** Exercise **
Below are some records. Set down exactly the line holding "You are a GUI" and every later line through the end, omitting the pictures.

────────────────────────────────────────

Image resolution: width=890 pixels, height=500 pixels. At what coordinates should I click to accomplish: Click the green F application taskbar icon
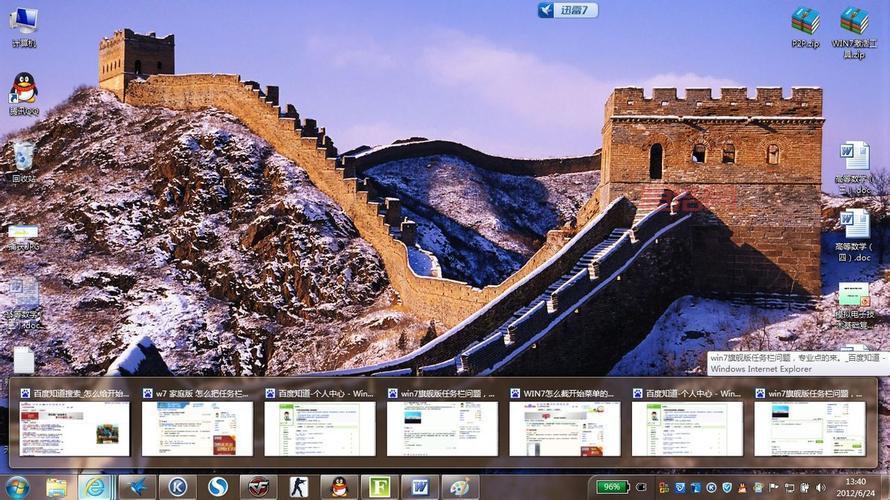pyautogui.click(x=380, y=487)
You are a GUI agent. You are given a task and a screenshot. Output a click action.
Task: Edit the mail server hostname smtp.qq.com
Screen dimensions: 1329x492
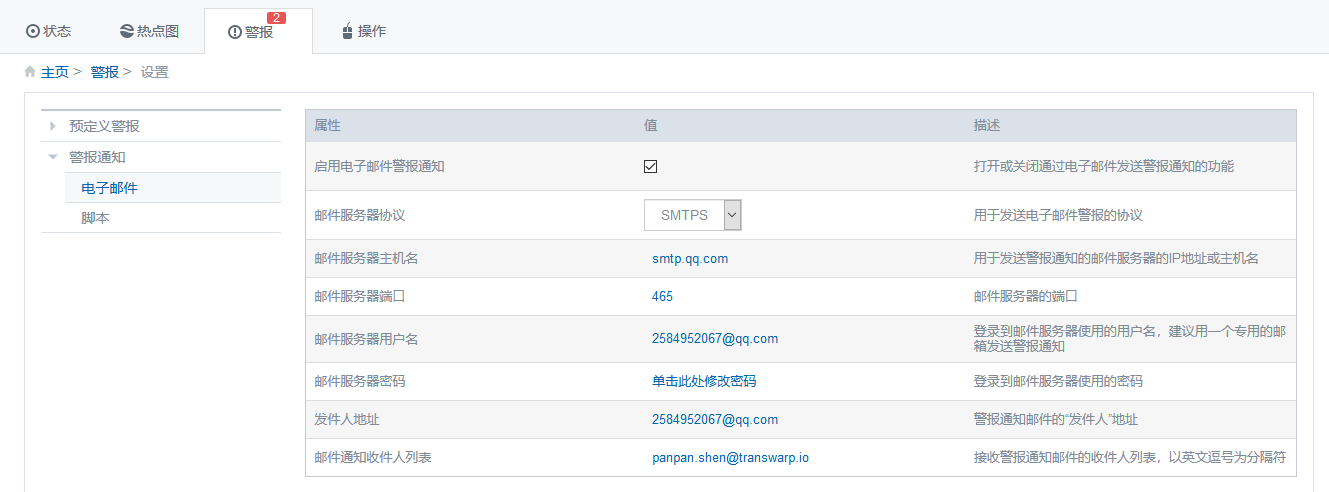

────────────────────────────────────────

** Reply to the task **
You are a GUI agent. You are given a task and a screenshot. Output a click action.
Task: Edit the mail server hostname smtp.qq.com
Screen dimensions: 1329x492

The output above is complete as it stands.